Cela pourrait concerner des cas très spécifiques et rares, "par exemple pour des sols argileux, très meubles, où on serait obligés d'insérer des micro-pieux en béton", estime un responsable de l'association France Energie Eolienne (FEE), en confirmant qu'en France, "on est plus sur des socles de 600 à 800 tonnes".
(AFP / Mychele Daniau)
Pour la durée de vie d'une éolienne, "on est plutôt sur entre 20 et 30 ans" que sur une période de "15 à 25 ans" évoquée par la publication Facebook, indique le responsable de FEE.
Mais, surtout, il est faux d'affirmer comme le fait la publication, qu'après le démantèlement de l'éolienne, "le socle en béton et son ferraillage resteront dans le sol", soulignent les différents experts consultés par l'AFP.

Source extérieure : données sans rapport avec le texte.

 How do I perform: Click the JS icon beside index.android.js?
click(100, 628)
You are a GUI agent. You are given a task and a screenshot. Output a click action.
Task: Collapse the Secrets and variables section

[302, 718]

Un arrêté pris le 22 juin 2020 et publié au journal officiel le 30 juin "introduit l'obligation de démanteler la totalité des fondations sauf dans le cas où le bilan environnemental est défavorable, sans que l'objectif de démantèlement puisse être inférieur à 1 mètre".
Avant l'adoption de cet arrêté, un bon nombre d'exploitants d'éoliennes (techniquement appelées aérogénérateurs) procédaient déjà à l'extraction des fondations, une "pratique assez diffuse" quand il s'agissait de baux conclus avec des agriculteurs, selon le responsable de FEE interrogé, qui rappelle que le principe d'un démantèlement complet "a été proposé par la filière (de l'éolien)". "Avant, on descendait jusqu'à un mètre sous la surface, maintenant on enlève tout le massif (le socle), ce qui est plutôt une bonne chose", explique le responsable.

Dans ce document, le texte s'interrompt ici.